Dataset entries
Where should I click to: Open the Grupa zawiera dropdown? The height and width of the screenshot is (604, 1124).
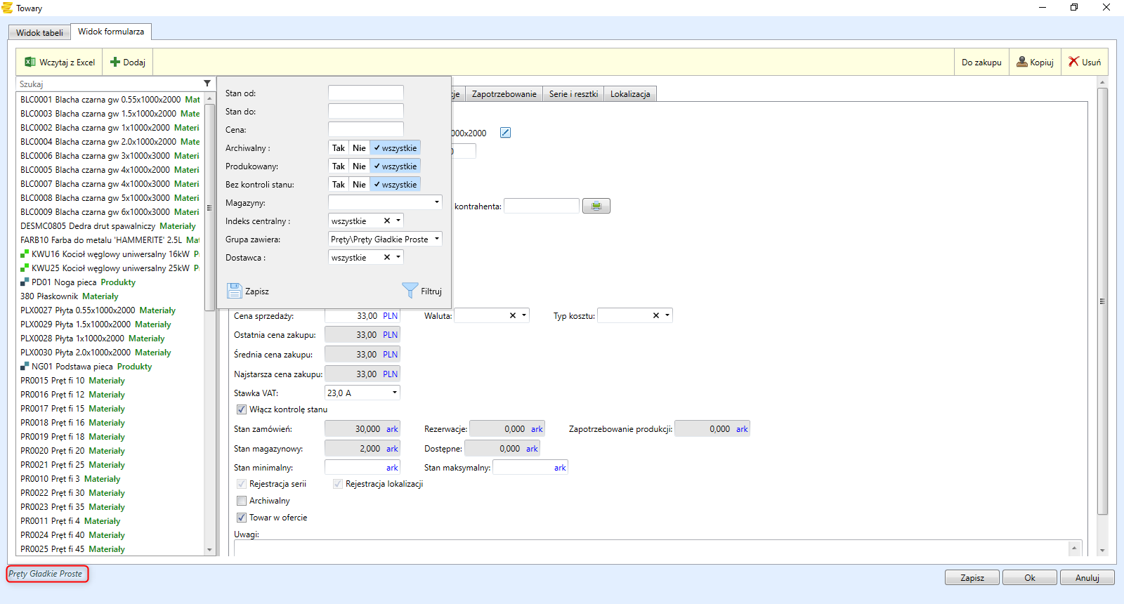pos(436,239)
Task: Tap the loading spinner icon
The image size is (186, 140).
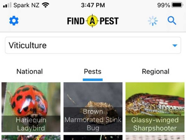Action: point(153,21)
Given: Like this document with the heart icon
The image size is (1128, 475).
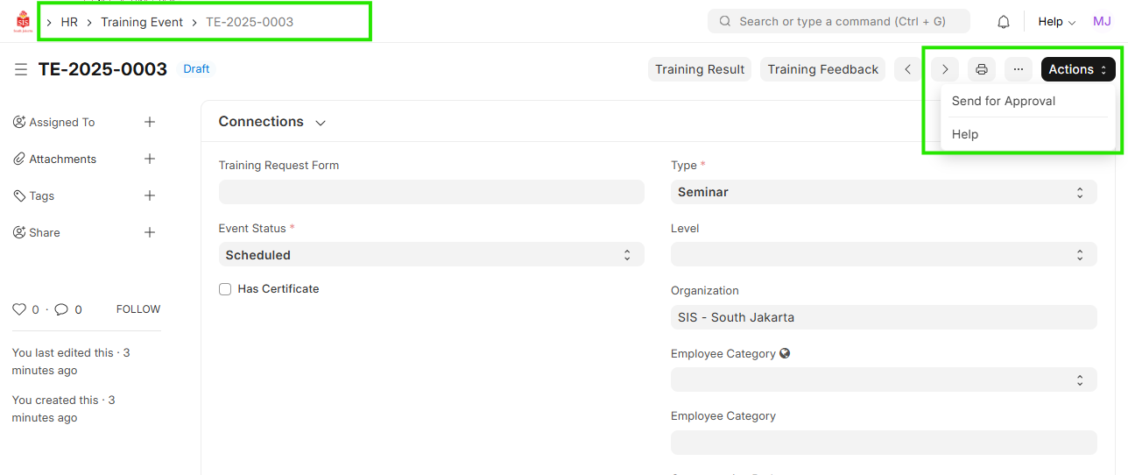Looking at the screenshot, I should click(x=19, y=309).
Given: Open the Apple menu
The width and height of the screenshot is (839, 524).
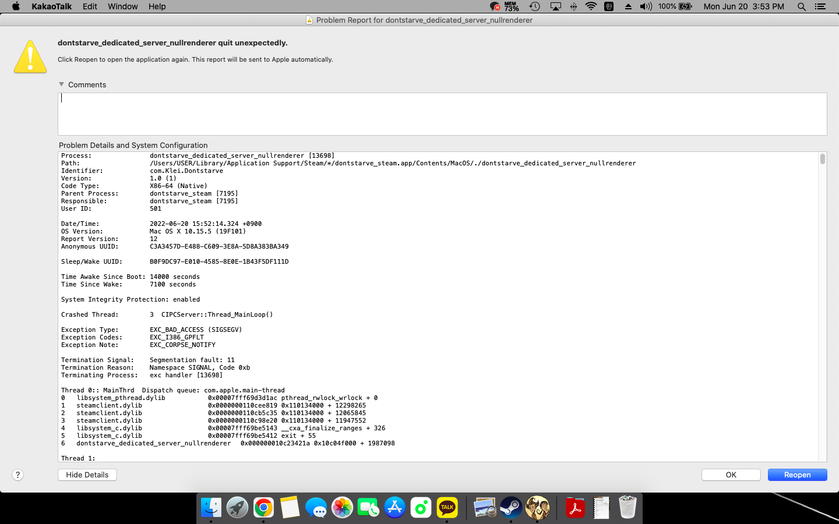Looking at the screenshot, I should click(x=16, y=6).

**EXERCISE INSTRUCTIONS**: A single figure is required: the number of lines above in which the word "icon" occurs.

**ANSWER TO THE PROBLEM**: 2